Toto Drake is my first choice but almost any with a class 5 flusher work great


----------



## 130 PLUMBER (Oct 22, 2009)

i have install the Toto Drake,Gerber Avalanche and the viper which to me seems to be excellent flushing performance toilets:thumbup:


----------



## Herk (Jun 12, 2008)

Toto Drake flushes well. Mine has a fold in the china right about at the water line and the lime that collects there is impossible to clean. Also, the bowl looks pretty bad for only being a couple of years old - blue streaks from bowl cleaners embedded in the surface that doesn't look too hot. On the other hand, my Gerber Avalanche upstairs has a nice, smooth bowl and is much easier to clean.
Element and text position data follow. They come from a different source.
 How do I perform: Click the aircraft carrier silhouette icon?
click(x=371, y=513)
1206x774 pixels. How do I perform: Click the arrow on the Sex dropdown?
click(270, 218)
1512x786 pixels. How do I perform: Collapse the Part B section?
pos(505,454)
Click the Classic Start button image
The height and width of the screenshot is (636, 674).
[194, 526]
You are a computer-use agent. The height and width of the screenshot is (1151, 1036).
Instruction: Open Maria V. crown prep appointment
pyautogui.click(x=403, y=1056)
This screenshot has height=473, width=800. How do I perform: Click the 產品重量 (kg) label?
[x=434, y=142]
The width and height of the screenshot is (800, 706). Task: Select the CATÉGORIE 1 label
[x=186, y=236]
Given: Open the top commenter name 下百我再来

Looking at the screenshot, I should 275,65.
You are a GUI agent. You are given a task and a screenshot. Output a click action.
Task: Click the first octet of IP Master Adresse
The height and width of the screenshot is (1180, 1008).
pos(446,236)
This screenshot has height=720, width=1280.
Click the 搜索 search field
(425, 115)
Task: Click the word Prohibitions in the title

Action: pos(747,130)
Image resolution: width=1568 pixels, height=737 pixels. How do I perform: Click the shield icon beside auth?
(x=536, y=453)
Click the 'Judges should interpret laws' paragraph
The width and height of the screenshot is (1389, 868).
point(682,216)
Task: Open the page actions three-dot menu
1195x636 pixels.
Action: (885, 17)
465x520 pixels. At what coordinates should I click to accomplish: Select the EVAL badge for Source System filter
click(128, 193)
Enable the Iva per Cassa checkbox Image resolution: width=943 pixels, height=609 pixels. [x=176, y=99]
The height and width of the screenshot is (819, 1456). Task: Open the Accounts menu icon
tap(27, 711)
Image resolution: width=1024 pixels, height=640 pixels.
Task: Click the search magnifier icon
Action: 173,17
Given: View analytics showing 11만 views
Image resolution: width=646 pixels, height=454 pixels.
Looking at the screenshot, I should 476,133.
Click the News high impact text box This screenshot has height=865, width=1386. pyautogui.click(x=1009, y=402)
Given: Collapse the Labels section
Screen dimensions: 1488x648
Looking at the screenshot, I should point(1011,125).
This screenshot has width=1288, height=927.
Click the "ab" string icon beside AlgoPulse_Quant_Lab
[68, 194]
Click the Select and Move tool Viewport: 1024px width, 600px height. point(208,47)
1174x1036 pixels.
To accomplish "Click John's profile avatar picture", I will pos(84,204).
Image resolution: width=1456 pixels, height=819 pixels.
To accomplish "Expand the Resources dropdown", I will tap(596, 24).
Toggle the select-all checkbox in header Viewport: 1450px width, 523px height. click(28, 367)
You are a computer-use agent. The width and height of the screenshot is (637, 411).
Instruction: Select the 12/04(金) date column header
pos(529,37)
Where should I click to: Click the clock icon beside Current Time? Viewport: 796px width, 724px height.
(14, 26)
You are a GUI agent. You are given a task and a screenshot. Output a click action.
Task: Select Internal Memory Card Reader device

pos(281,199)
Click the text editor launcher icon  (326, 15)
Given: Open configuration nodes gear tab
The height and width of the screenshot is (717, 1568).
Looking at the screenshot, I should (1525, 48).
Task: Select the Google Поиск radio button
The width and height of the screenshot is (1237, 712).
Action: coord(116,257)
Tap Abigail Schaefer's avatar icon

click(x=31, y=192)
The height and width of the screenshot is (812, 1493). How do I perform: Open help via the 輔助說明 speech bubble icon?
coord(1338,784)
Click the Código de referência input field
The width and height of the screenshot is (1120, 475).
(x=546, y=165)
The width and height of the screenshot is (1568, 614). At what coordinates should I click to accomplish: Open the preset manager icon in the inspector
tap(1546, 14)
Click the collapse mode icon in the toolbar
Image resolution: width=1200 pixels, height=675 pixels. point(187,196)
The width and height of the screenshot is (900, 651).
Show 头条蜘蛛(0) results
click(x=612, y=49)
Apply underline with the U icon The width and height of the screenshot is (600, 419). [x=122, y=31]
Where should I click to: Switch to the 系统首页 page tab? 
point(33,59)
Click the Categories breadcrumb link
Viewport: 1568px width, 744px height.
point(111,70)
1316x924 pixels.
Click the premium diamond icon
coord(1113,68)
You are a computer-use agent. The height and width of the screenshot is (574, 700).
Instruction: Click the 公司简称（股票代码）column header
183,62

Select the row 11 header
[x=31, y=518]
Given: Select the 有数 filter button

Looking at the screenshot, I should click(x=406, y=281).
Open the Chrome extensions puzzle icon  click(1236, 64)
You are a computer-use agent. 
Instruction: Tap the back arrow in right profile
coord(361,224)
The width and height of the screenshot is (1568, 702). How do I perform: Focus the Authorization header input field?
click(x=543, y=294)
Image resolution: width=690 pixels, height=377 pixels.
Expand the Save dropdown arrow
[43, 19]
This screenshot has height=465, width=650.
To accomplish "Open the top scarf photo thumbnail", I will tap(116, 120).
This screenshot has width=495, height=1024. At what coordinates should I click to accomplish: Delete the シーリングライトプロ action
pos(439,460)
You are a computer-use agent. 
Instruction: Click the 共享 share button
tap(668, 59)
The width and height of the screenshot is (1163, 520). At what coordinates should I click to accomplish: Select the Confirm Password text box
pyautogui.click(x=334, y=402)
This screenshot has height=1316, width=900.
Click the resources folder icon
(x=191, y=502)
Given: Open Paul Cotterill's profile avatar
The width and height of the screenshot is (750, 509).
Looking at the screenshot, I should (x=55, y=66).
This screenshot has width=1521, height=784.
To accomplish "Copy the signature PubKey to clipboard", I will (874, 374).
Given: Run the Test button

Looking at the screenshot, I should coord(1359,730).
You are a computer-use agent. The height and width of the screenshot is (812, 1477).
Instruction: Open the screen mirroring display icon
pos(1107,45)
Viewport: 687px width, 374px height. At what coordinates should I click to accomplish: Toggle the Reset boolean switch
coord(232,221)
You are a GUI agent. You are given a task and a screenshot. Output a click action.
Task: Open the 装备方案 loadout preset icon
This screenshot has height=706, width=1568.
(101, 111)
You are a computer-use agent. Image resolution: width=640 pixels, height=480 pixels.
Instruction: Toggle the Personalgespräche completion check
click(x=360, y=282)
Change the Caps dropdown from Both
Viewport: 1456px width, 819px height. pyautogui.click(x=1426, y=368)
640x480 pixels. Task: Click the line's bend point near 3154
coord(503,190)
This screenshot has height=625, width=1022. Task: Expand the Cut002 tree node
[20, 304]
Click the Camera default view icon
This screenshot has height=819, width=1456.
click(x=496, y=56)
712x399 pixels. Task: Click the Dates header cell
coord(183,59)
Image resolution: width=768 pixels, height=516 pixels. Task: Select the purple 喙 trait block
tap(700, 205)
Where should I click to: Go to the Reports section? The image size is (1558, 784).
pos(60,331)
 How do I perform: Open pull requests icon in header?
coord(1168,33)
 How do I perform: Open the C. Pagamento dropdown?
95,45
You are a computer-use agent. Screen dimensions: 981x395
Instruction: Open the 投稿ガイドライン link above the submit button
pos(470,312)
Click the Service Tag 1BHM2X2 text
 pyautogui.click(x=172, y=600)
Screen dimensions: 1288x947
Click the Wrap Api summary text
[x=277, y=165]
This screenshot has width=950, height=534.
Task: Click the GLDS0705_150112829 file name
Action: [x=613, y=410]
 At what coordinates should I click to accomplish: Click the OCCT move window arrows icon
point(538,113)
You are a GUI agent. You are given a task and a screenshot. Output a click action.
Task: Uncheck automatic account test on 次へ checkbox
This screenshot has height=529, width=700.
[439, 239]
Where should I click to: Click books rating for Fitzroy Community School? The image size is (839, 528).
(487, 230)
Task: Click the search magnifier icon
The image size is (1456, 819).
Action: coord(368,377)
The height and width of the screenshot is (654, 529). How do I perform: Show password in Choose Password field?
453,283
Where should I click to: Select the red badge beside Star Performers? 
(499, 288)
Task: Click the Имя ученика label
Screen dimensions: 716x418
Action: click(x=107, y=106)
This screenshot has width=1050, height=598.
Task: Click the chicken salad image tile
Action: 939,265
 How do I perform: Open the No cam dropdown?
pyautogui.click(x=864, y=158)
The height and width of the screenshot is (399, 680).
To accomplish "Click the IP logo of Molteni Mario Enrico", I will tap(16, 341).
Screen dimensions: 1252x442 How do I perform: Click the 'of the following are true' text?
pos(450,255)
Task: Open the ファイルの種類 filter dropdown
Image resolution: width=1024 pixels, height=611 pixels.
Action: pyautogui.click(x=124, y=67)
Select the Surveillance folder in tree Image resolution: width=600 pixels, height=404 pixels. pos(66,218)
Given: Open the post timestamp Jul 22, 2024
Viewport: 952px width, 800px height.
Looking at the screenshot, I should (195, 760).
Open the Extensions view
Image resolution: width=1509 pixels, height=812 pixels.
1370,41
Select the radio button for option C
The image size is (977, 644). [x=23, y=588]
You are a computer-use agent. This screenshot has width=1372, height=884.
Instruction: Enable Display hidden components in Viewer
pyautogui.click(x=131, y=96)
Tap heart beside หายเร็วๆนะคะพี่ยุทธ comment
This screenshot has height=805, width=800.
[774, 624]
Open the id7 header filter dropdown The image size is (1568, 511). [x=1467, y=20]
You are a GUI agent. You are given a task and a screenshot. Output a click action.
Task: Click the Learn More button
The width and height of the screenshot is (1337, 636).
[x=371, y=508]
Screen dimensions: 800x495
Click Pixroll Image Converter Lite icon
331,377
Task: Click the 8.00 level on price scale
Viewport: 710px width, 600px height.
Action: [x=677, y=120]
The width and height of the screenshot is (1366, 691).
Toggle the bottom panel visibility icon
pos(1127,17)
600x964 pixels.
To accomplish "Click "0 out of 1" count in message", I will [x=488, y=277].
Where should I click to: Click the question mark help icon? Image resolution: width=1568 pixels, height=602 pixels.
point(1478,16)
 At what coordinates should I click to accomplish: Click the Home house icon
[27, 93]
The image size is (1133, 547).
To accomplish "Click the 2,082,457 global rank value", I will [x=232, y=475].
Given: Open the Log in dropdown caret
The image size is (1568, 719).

I had a Gerber powerflush up there previously and had to get rid of it. Never a problem with the mechanism, but the padded seat and the misting from the flush caused mold to grow - something I wouldn't have thought of.


----------



## Plasticman (Oct 14, 2008)

The only drawback in a Gerber elongated is that for some strange reason,,, if you sit there and smoke a cig and dump the ashes tween the legs, the ashes stick to the bowl and have to be scrubbed away with a brush.. Did I just tell yall that? Man am I tired. :laughing:


----------



## Cal (Jun 17, 2008)

Plasticman said:


> The only drawback in a Gerber elongated is that for some strange reason,,, if you sit there and smoke a cig and dump the ashes tween the legs, the ashes stick to the bowl and have to be scrubbed away with a brush.. Did I just tell yall that? Man am I tired. :laughing:


 I disagree ,,,, what brand are you smokin' :whistling2::whistling2:


----------



## njoy plumbing (May 19, 2009)

Herk said:


> Toto Drake flushes well. Mine has a fold in the china right about at the water line and the lime that collects there is impossible to clean. Also, the bowl looks pretty bad for only being a couple of years old - blue streaks from bowl cleaners embedded in the surface that doesn't look too hot. On the other hand, my Gerber Avalanche upstairs has a nice, smooth bowl and is much easier to clean.
> 
> I had a Gerber powerflush up there previously and had to get rid of it. Never a problem with the mechanism, but the padded seat and the misting from the flush caused mold to grow - something I wouldn't have thought of.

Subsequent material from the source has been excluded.